In: Statistics and Probability
Outline a method to disambiguate homographs (two words that are spelled the same) based on search engine logs. For example, how can we distinguish a financial institution bank and a river bank based on these logs? reference book : ext Data Management and Analysis: A Practical Introduction to Information Retrieval and Text Mining / please provide details and context
Homographs spelled the same but they had the different meaning.
To distinct and Disambiguate :
Search Engine using some parameters to distinguish.
They are 1. Maintaining History 2. Geography 3, Context/Syntax
History :
Search engine maintaining you search history like what your searching, what kind of data your seeing on your daily routine. so by analyzing your history data, search engine will give you the related information.
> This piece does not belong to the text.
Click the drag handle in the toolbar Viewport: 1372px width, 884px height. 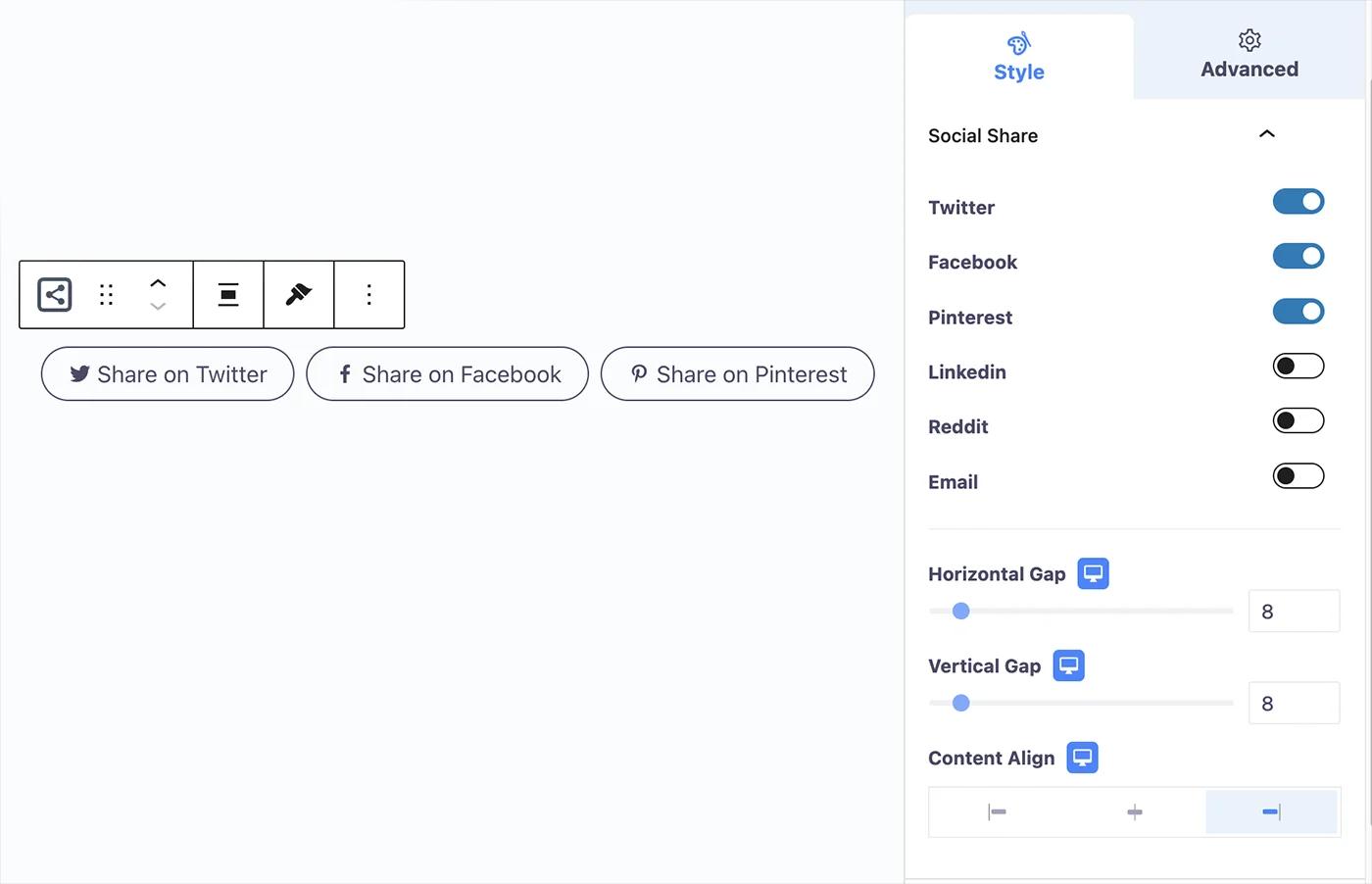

For example: If you are searching for Accounting, deposits, net banking, taxes ...etc
system will give Banking information.
If yours searching history is more about rivers, swimming places... etc . system will suggest river bank.
User Location:
Search engine maintaining Our Geographical locations also by using GPS/Navic or IP address.
By this geographical location system will suggest you the relevant topics.
For Example:
If you are staying nearer to river, it may give river bank details. If you are staying in area where Financial banks are there. you will get same data.
Syntax/Context of search:
by using Syntax and context of words you have you used for the search.
Ex:
If you search like Bank near me to deposit money. By the other words search engine can decide that it is about Financial bank.
If you search like nearest bank for fishing, by this context search engine will give you River bank.
Note:
Search engine will analyze data by comparing all the parameters, then only it will give you relevant and best options.